Suddenly, her young grey poodle, Dandy, ran across the street to the little green park opposite our driveway. When the light changed cars sped across the intersection. Dandy ran back across the street, coming back to her. As she watched horrified a truck hit him as it accelerated along the street. She watched as his little body somersaulted through the air three times, away from the tires. She screamed as loud as she could twice, desperate screams, which my father heard far up the driveway. He was terrified that my mother had been hit by a car. She ran out into the street to pick up her dog. The florist, Walter Sharon, ran out too, stopping traffic so she wouldn’t get hit. Dandy lay still on the macadam bleeding from his mouth. She picked up her little dog. He was limp and appeared lifeless. She was grieving already. Mr. Sharon kept saying, “It’s over. He’s gone. He is gone.”
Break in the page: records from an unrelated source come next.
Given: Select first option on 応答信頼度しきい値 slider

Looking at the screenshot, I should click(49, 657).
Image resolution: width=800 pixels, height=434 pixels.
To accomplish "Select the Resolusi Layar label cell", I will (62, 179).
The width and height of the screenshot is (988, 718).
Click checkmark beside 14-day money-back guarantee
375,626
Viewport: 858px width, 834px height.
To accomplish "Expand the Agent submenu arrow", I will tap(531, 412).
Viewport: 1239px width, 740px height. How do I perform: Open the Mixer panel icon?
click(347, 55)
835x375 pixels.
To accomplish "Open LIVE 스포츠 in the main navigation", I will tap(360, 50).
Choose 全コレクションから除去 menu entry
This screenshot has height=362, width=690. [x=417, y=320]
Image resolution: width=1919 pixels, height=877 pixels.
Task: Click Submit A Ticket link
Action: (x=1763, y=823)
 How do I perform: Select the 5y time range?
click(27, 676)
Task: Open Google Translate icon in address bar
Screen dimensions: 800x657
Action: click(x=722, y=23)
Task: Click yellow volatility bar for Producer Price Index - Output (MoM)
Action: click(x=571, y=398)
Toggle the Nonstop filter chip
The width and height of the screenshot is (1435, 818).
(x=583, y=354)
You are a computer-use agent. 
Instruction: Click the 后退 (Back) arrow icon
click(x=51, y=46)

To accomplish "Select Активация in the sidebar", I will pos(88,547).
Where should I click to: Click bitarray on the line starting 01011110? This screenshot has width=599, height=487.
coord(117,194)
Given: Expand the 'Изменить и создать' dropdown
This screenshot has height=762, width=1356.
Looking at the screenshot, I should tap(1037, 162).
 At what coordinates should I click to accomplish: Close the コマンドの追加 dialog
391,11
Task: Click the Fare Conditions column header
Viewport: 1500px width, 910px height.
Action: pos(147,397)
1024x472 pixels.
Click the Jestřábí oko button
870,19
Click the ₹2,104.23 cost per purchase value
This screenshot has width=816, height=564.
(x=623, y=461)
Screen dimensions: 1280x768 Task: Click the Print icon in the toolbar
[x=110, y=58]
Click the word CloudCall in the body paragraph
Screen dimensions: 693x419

But Mother was numb. She walked up the driveway, carrying the dog’s body. People were trying to comfort her because many relatives were there. My aunts, Ava and Kat, my father, and maybe a couple of cousins all crowding around her. But Mother didn’t hear them or see them. She was in a daze. Her love for that dog was so total, so complete. Everyone knew how much he meant to her. It seemed like the worst thing that had happened to her in many years. She simply could not believe this would happen on this night, the night before the big ball when she wanted to shine as the mother of the debutante and enjoy the evening.
She went up the long drive to the house, past all the decorations, pink-dyed gardenia trees, and special lighting. Someone opened the front door and she went into her dressing room holding her limp pup to her breast. She wanted to look in the triple full-length mirror so she could see the dog more easily without moving him. As she looked at him, in the mirror, she had no hope. She thought, “It’s so amazing that he’s still warm and soft and not stiff like a dead animal.”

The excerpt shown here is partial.